Is Dummy Variable Adjustment Ever Good for Missing Data?

Paul Allison
September 27, 2022

For many years, one of the more popular ways of handling missing data was a technique known as dummy variable adjustment (DVA), a method designed to handle missing data on predictor variables in regression analysis (Cohen and Cohen 1975). It works with any kind of regression—linear, logistic, Cox, etc. And, as I will explain, it’s intuitive and easy to implement.

Unfortunately, it’s wrong. In a now-famous article, Michael Jones (1996), demonstrated that DVA (also known as the missing indicator method) generally yields biased estimates, even when data are missing completely at random. For this reason, contemporary reviews of missing data methods usually sweep DVA into the dustbin.

In this post, I’m going to pull it out. Although Jones performed an enormous service in showing us the pitfalls of DVA, I’ll argue that there are two situations in which DVA can be an effective missing data method, possibly better than my usual go-to methods of multiple imputation and (full information) maximum likelihood.

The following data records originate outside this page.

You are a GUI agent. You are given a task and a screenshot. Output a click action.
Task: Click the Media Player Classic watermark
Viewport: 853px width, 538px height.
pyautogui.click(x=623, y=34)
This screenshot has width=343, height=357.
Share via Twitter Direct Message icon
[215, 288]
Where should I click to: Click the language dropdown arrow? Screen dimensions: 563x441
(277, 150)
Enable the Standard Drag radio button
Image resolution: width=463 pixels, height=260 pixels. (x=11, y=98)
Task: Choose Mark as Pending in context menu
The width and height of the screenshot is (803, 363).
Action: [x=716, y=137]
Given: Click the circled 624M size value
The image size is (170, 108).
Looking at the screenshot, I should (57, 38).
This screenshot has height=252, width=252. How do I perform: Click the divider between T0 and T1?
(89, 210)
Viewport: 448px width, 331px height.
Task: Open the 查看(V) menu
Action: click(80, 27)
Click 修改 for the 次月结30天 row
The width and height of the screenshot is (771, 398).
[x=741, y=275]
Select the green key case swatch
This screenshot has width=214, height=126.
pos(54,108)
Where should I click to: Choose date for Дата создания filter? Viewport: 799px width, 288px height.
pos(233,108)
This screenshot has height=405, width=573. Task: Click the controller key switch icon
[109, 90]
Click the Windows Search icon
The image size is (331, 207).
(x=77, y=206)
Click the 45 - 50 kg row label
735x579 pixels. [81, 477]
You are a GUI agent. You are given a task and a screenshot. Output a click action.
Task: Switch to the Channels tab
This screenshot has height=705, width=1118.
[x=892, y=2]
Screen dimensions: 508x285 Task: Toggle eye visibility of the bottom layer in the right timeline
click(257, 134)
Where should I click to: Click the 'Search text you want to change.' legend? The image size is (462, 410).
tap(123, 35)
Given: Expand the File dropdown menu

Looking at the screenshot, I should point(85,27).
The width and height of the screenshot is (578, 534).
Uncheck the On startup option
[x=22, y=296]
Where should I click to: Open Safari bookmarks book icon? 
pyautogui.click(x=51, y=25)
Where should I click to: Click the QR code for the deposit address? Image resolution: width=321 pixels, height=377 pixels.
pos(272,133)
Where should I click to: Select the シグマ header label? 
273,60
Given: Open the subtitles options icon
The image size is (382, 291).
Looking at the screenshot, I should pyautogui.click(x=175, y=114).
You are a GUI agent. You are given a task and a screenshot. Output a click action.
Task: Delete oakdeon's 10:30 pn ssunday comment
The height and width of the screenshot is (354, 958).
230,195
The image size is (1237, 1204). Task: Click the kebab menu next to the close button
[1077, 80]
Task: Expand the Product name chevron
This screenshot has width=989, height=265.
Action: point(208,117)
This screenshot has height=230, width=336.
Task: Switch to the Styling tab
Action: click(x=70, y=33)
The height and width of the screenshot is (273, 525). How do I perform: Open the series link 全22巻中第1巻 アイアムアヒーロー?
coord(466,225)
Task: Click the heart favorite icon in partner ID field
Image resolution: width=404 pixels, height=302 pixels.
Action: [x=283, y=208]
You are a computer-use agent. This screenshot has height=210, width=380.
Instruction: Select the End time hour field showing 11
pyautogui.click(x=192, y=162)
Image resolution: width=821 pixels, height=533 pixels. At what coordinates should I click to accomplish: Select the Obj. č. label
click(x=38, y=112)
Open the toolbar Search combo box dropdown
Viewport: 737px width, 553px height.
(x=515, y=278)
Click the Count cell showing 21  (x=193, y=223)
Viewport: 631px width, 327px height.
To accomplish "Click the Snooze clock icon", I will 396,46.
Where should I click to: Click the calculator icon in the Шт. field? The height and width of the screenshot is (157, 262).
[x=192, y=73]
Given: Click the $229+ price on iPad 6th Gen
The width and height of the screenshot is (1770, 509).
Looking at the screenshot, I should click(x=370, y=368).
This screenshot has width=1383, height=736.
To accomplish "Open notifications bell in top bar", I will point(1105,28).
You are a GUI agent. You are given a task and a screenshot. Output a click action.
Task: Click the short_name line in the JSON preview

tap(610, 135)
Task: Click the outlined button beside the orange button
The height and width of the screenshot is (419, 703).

LEARN MORE IN A SEMINAR WITH PAUL ALLISON

Before we dive into that argument, let’s take a brief look at how DVA works. Suppose you want to do a linear regression of Y on two variables, X and Z, but there are a substantial number of cases that have missing values on X. You create a dummy (indicator) variable D that has a value of 1 if X is observed and 0 if X is missing. In addition, for the missing values of X, you substitute some constant value c. All three variables, X, Z, and D, then go into the regression as predictors.

In a fundamental sense, the model is invariant to the choice of c. In particular, the coefficients of X and Z will be the same no matter what c is. But the coefficient of D does depend on c. To facilitate interpretation of that coefficient, it’s often attractive to make c the mean of X for the non-missing cases.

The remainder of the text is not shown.